■ 文本部分
..........

對杜甫此詩的解釋,儘管歷來聚訟紛紛,爭論不絕,但綜括其觀點,無非三種:曾經最流行的看法是,"七祖"指神會(686-760)。根據一般禪宗史料的記載,神會為禪宗七祖似乎是相當明確的事。神會在開元十二年(724)於滑台大雲寺設無遮大會,倡南頓北漸之說,造成神會為六祖慧能(638-713)唯一傳人的印象,這段史事更為一般人所熟知。因此清代注杜大家如錢謙益、楊倫、仇兆鰲等皆持此說。現代學者,以郭沫若【李白與杜甫】為代表,也認為七祖必指神會,杜甫傾心於南宗禪。另一種看法來自於清代學者朱鶴齡,他認為,杜甫所謂"七祖"當指禪宗北宗七祖普寂(651-739)(1)。其根據主要是李華(715-774)【潤州天鄉寺故大德雲禪師碑】"自菩提達摩降及大照禪師,七葉相乘,謂之七祖"、【故中嶽越禪師塔記】"摩訶達摩以智月開瞽、法雷破聾,七葉至大照大師"等記載(2)。現代以來,隨着一些早期禪史如【楞伽師資記】、【荷澤神會禪師語錄】等的重新發現和對禪宗史研究的深入,七祖為普寂之說得到更多學者的認同,著名學者如呂、陳允吉、孫昌武和日本學者柳田聖山等皆主此說(3)。對此,劉衛林曾經做過一個概括:"主杜甫皈依南宗禪者,多據中唐以後文獻立論。因中唐時南宗禪已大行於世,神會亦經由唐室正式冊立為禪門七祖,而論者每以此後出之說,由杜詩’身許雙峯寺,門求七祖禪’兩句,指杜甫實歸心曹溪。……至於主張杜甫皈依北宗禪者,則多從禪學發展史上論證,每從中唐以前禪門兩宗勢力消長經過上考證,說明盛唐時北宗禪勢力及流播遠在南宗禪之上,中唐以前禪門’七祖’之稱,當指北宗禪普寂;兼且自行跡考之,神會與杜甫一生始終並未相遇,故有杜甫所信禪當為北宗,而與南宗實無涉的結論。"(4)但劉衛林同時也指出:北宗禪之說"事實上並未能完全解決杜甫與禪學南北二宗關係的問題",表明杜甫傾心北宗禪之說仍存在很多疑問。

..........

■ 資料部分
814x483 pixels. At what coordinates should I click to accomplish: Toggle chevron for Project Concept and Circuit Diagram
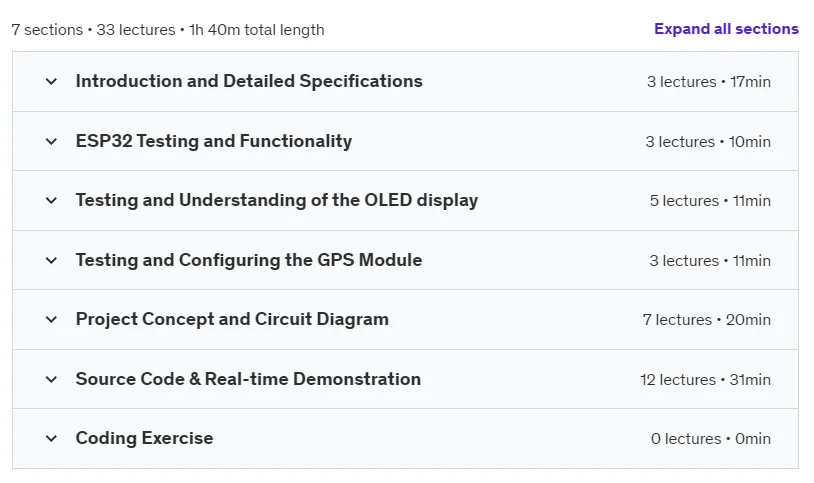coord(51,319)
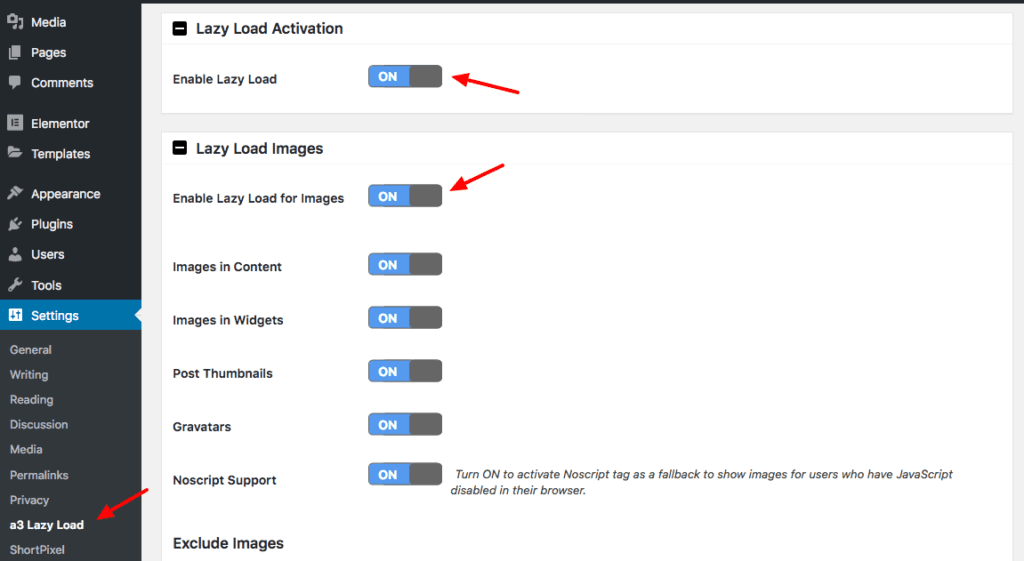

..........

■ 任務要求
1. 能否把上面關於杜詩「七祖」的論述中,從「對杜甫此詩的解釋,儘管歷來聚」起、一直到「心北宗禪之說仍存在很多疑問。」止的文字原樣照錄下來?
2. 能否將關於杜詩「七祖」的論述中以「對杜甫此詩的解釋」開頭的那一段,改寫成一份保留主要事實的簡要條列?
3. 根據關於杜詩「七祖」的論述,下列說法是否相符?(a) 朱鶴齡認為杜甫所說的「七祖」指神會;(b) 神會曾在滑台大雲寺設無遮大會;(c) 劉衛林認為北宗禪之說已完全解決杜甫與南北二宗的關係問題。請逐項回答「是」或「否」,並引用原文中起決定作用的字句。

■ 各題答案
1.
對杜甫此詩的解釋,儘管歷來聚訟紛紛,爭論不絕,但綜括其觀點,無非三種:曾經最流行的看法是,"七祖"指神會(686-760)。根據一般禪宗史料的記載,神會為禪宗七祖似乎是相當明確的事。神會在開元十二年(724)於滑台大雲寺設無遮大會,倡南頓北漸之說,造成神會為六祖慧能(638-713)唯一傳人的印象,這段史事更為一般人所熟知。因此清代注杜大家如錢謙益、楊倫、仇兆鰲等皆持此說。現代學者,以郭沫若【李白與杜甫】為代表,也認為七祖必指神會,杜甫傾心於南宗禪。另一種看法來自於清代學者朱鶴齡,他認為,杜甫所謂"七祖"當指禪宗北宗七祖普寂(651-739)(1)。其根據主要是李華(715-774)【潤州天鄉寺故大德雲禪師碑】"自菩提達摩降及大照禪師,七葉相乘,謂之七祖"、【故中嶽越禪師塔記】"摩訶達摩以智月開瞽、法雷破聾,七葉至大照大師"等記載(2)。現代以來,隨着一些早期禪史如【楞伽師資記】、【荷澤神會禪師語錄】等的重新發現和對禪宗史研究的深入,七祖為普寂之說得到更多學者的認同,著名學者如呂、陳允吉、孫昌武和日本學者柳田聖山等皆主此說(3)。對此,劉衛林曾經做過一個概括:"主杜甫皈依南宗禪者,多據中唐以後文獻立論。因中唐時南宗禪已大行於世,神會亦經由唐室正式冊立為禪門七祖,而論者每以此後出之說,由杜詩’身許雙峯寺,門求七祖禪’兩句,指杜甫實歸心曹溪。……至於主張杜甫皈依北宗禪者,則多從禪學發展史上論證,每從中唐以前禪門兩宗勢力消長經過上考證,說明盛唐時北宗禪勢力及流播遠在南宗禪之上,中唐以前禪門’七祖’之稱,當指北宗禪普寂;兼且自行跡考之,神會與杜甫一生始終並未相遇,故有杜甫所信禪當為北宗,而與南宗實無涉的結論。"(4)但劉衛林同時也指出:北宗禪之說"事實上並未能完全解決杜甫與禪學南北二宗關係的問題",表明杜甫傾心北宗禪之說仍存在很多疑問。

2.
- 神會說:曾經最流行。一般禪宗史料記載神會為禪宗七祖。神會於開元十二年(724)在滑台大雲寺設無遮大會,倡南頓北漸之說。清代錢謙益、楊倫、仇兆鰲及現代郭沫若皆持此說,認為杜甫傾心南宗禪。
- 普寂說:由清代朱鶴齡提出,認為「七祖」指北宗七祖普寂,主要依據李華的碑記。隨着【楞伽師資記】、【荷澤神會禪師語錄】等早期禪史的重新發現,此說得到陳允吉、孫昌武、柳田聖山等更多學者認同。
- 劉衛林的概括:主南宗者多據中唐以後文獻,因當時神會已由唐室冊立為七祖。主北宗者從禪學發展史論證,指出盛唐時北宗勢力遠在南宗之上,中唐以前「七祖」當指普寂,且神會與杜甫一生未曾相遇。
- 劉衛林同時指出,北宗禪之說並未完全解決杜甫與南北二宗的關係問題,仍存在很多疑問。

3.
(a) 否:「杜甫所謂"七祖"當指禪宗北宗七祖普寂」
(b) 是:「神會在開元十二年(724)於滑台大雲寺設無遮大會」
(c) 否:「事實上並未能完全解決杜甫與禪學南北二宗關係的問題」